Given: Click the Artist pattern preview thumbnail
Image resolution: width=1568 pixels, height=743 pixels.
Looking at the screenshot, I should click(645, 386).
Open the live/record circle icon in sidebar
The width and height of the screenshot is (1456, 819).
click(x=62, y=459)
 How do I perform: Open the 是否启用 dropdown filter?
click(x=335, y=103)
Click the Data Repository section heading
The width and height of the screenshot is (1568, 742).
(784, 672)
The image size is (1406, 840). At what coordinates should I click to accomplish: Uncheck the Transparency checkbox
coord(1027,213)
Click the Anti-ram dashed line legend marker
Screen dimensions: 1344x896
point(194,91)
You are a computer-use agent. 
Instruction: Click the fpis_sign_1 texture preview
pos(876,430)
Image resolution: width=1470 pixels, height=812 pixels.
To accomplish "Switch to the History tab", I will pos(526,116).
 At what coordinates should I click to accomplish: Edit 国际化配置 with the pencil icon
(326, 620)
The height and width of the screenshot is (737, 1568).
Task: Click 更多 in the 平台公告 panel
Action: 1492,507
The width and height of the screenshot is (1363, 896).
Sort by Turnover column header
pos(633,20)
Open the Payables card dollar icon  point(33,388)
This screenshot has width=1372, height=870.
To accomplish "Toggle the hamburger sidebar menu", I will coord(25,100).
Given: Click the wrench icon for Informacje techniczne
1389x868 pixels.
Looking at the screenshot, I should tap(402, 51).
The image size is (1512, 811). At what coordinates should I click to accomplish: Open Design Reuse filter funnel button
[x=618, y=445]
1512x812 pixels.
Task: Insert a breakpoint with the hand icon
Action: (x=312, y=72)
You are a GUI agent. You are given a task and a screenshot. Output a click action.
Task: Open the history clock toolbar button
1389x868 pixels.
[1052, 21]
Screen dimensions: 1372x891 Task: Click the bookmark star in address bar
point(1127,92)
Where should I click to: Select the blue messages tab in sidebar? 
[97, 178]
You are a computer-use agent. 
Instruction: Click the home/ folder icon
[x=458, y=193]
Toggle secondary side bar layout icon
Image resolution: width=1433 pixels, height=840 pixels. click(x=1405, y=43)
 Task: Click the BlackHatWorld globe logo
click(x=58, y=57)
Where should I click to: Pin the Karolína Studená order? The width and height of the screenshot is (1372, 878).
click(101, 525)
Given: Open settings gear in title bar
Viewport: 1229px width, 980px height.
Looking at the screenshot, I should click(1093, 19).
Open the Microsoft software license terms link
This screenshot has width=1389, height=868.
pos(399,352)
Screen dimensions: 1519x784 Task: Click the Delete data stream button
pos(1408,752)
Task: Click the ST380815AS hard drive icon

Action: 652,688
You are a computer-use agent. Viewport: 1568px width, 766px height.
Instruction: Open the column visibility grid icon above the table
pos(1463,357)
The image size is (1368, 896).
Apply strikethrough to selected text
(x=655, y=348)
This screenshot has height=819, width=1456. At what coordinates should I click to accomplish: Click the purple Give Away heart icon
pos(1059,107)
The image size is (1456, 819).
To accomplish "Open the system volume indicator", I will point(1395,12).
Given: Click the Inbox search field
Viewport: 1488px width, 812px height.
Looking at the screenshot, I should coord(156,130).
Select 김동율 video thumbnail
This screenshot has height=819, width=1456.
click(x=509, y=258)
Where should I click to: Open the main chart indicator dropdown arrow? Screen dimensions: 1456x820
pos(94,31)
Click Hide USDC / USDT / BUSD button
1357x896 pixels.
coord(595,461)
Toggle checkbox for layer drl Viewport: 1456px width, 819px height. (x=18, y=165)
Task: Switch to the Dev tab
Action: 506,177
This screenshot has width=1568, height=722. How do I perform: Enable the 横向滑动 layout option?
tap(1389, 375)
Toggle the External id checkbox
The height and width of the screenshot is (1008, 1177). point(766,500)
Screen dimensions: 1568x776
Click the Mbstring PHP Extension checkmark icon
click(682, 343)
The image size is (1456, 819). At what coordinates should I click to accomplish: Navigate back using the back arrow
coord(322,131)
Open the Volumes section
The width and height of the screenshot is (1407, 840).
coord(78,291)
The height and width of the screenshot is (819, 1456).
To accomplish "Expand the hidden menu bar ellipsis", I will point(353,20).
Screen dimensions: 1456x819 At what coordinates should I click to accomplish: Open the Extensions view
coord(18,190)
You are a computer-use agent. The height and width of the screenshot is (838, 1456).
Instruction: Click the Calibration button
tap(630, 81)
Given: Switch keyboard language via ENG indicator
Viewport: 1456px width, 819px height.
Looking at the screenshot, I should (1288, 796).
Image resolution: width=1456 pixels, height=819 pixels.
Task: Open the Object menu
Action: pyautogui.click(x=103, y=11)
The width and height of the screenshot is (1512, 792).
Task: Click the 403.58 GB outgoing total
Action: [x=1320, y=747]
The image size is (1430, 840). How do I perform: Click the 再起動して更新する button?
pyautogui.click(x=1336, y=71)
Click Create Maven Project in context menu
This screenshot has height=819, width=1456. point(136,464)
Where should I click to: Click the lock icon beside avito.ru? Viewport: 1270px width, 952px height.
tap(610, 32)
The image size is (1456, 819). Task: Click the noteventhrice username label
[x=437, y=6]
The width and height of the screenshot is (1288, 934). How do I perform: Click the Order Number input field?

**TASK REQUIREMENTS:** Using the entries above, return each line that includes the word "agent".

**FINISHED EXERCISE:**
You are a computer-use agent. 
You are a GUI agent. You are given a task and a screenshot. Output a click action.
You are a computer-use agent. 
You are a computer-use agent. Viewport: 1568px width, 766px height.
You are a computer-use agent. The height and width of the screenshot is (838, 1456).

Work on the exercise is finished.